VITAL live demonstration – smart, cooperative road junctions
In future, road junctions will be much more capable than they are today, with new features that control traffic in a safer, more efficient and environmentally friendly way. Communication between vehicles and infrastructure as well as intelligent concepts for controlling traffic lights will play important roles. Greater consideration will also be given to pedestrians and cyclists.
DLR will demonstrate this throughout the days of 12 to 14 October in the immediate vicinity of the ITS World Congress in Hamburg city centre (registration required). For the live demonstration, DLR and partners have equipped an intersection (An der Verbindungsbahn/Rentzelstraße) on the Test Track for Automated and Connected Driving (TAVF) with the technologies developed in the VITAL project. These include, among other things, a new approach to traffic-dependent traffic light control in which data from vehicle to infrastructure communication (V2X) is taken into account in the decision-making process. Innovative sensor technology also evaluates camera images to determine current traffic conditions. In this way, all road users and their directions of movement are quickly and reliably recorded. This data is also transferred to the traffic light control system and is used to optimise it.

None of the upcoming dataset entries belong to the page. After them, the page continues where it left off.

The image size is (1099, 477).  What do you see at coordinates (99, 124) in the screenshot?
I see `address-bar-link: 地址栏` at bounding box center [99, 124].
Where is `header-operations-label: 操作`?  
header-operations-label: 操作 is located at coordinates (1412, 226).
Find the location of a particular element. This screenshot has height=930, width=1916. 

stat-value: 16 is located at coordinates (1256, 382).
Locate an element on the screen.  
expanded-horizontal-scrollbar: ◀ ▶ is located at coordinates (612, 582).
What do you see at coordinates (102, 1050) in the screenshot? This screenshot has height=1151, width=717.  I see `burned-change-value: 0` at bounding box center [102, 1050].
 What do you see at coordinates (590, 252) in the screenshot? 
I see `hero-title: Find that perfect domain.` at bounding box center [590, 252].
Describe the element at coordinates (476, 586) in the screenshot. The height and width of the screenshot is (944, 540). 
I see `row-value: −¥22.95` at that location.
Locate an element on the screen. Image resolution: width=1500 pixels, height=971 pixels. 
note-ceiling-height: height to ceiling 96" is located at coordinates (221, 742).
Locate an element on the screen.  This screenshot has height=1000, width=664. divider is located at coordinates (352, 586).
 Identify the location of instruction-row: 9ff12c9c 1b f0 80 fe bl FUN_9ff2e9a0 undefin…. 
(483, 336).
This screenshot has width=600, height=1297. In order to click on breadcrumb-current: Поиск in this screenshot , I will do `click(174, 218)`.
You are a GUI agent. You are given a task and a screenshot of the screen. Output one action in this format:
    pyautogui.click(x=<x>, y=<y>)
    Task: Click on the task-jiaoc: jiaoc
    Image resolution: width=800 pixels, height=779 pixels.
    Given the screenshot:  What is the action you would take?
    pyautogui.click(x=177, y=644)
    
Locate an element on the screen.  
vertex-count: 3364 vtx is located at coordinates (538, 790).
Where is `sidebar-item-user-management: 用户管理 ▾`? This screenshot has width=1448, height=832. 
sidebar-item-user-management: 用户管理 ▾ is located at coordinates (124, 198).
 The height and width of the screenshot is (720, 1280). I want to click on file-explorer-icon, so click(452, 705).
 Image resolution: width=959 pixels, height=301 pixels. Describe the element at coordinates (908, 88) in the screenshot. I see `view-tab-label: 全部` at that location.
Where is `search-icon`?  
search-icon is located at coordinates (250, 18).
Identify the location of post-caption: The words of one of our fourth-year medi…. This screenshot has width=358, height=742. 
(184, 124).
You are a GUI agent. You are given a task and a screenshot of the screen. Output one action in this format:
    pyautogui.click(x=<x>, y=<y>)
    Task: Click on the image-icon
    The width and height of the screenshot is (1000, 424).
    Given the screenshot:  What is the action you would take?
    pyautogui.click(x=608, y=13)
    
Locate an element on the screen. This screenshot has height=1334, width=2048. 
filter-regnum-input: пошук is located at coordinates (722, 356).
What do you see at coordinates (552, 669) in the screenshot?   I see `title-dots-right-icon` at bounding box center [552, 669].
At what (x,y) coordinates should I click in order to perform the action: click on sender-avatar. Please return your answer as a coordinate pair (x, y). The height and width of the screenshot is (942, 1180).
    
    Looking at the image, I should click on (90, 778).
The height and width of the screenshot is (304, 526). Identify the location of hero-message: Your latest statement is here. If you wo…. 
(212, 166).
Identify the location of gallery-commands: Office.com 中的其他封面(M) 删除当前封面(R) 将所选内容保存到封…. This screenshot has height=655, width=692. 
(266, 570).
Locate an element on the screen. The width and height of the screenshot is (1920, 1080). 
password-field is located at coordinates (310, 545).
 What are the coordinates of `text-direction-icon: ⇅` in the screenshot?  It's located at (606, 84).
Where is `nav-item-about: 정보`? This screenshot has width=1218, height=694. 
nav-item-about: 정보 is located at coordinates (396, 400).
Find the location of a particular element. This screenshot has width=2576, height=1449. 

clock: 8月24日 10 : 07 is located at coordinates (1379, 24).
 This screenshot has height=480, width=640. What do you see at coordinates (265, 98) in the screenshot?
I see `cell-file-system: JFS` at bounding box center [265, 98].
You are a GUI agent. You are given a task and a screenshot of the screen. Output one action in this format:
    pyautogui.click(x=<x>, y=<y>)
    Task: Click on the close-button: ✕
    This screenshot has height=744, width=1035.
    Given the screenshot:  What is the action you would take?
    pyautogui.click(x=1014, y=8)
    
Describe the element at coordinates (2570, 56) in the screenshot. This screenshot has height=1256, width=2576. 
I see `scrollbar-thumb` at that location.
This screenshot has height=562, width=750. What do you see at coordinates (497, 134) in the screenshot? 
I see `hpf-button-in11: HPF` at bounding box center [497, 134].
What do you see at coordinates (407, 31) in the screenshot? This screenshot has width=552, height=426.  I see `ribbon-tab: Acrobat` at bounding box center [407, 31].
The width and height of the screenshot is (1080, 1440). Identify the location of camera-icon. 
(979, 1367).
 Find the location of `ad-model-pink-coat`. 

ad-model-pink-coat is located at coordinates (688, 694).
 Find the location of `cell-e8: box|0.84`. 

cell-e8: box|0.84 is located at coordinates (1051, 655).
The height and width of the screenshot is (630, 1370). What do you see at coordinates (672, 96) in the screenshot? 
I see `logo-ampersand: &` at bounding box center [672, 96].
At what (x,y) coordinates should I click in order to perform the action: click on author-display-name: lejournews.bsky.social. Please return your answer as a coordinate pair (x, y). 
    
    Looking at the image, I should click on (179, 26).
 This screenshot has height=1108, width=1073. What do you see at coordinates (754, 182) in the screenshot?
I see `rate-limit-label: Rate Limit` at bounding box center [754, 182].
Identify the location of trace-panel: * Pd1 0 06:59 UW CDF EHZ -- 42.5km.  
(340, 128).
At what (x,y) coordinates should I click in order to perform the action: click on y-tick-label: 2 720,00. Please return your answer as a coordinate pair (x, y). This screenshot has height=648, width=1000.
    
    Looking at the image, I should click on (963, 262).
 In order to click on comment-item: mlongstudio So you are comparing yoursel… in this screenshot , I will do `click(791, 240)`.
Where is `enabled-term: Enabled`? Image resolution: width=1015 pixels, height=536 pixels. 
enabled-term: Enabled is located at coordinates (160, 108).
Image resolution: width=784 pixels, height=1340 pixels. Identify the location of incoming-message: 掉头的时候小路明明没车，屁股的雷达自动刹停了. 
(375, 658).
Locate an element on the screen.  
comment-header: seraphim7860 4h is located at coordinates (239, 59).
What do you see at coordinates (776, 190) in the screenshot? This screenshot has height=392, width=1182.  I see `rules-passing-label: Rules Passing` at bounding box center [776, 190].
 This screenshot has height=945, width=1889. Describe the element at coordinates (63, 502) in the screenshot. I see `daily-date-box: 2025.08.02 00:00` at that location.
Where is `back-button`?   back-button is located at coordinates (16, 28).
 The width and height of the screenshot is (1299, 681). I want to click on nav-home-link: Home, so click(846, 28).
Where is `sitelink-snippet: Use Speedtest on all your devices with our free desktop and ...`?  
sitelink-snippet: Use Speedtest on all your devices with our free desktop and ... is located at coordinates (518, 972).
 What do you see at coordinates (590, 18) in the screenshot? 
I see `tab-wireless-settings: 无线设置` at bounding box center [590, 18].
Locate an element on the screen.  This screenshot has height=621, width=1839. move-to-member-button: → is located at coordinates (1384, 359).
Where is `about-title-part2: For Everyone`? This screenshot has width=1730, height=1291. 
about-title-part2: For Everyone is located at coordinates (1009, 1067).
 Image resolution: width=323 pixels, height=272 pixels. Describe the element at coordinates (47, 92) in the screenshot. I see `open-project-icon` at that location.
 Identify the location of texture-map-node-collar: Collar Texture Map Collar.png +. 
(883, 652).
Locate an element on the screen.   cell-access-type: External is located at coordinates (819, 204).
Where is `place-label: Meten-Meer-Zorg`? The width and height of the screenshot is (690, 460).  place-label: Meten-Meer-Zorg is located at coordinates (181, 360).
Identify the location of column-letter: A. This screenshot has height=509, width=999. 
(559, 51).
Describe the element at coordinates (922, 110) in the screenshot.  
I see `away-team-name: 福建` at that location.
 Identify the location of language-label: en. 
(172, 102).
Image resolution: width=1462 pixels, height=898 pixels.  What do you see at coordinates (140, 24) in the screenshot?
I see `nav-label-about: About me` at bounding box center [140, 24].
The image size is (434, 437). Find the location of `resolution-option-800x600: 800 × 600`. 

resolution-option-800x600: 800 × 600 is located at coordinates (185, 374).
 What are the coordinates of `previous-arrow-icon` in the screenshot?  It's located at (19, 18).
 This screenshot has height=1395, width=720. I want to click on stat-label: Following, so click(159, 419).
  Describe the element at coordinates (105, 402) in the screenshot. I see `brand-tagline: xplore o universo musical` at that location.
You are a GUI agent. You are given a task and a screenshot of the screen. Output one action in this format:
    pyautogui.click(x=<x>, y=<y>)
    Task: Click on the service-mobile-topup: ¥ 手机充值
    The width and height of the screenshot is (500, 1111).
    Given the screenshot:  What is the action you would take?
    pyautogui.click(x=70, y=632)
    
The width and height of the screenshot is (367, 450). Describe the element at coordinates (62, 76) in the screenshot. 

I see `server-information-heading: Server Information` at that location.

Air2X live demonstration – cooperation between helicopters, drones and networked vehicles makes rescue missions faster and safer
Communication between individual vehicles and between vehicles and infrastructure is key to the success of future automated and networked mobility systems. DLR is already going one step further by integrating the potential presence of aircraft at ground level. In the Air2X project, DLR, ADAC Luftrettung, NXP Semiconductors Germany and Consider IT have developed a concept for improving the speed and safety of helicopter rescue missions on motorways and regional roads. The project partners will demonstrate the concept to congress attendees and media representatives live at 11:00 on 13 October 2021 at the Cruise Terminal in Hamburg-Finkenwerder (registration required).
The focus will be on communication between helicopters, networked vehicles and drones. The communication technology used employs the ITS-G5 radio standard used in networked vehicles. Using a compact radio transmitter on board the helicopter, the crew first sends a signal to drones in the vicinity to clear the airspace for the rescue operation. It then informs automated and networked vehicles in the immediate vicinity of the accident of the planned landing site. The networked vehicles slow down, stop and form a barrier for all following vehicles. This creates a safe landing site for the rescue helicopter, allowing the crew to act independently of rescue forces on the ground and more quickly reach any casualties. Safety is also improved for the rescue personnel in the air and on the ground, as well as for third parties.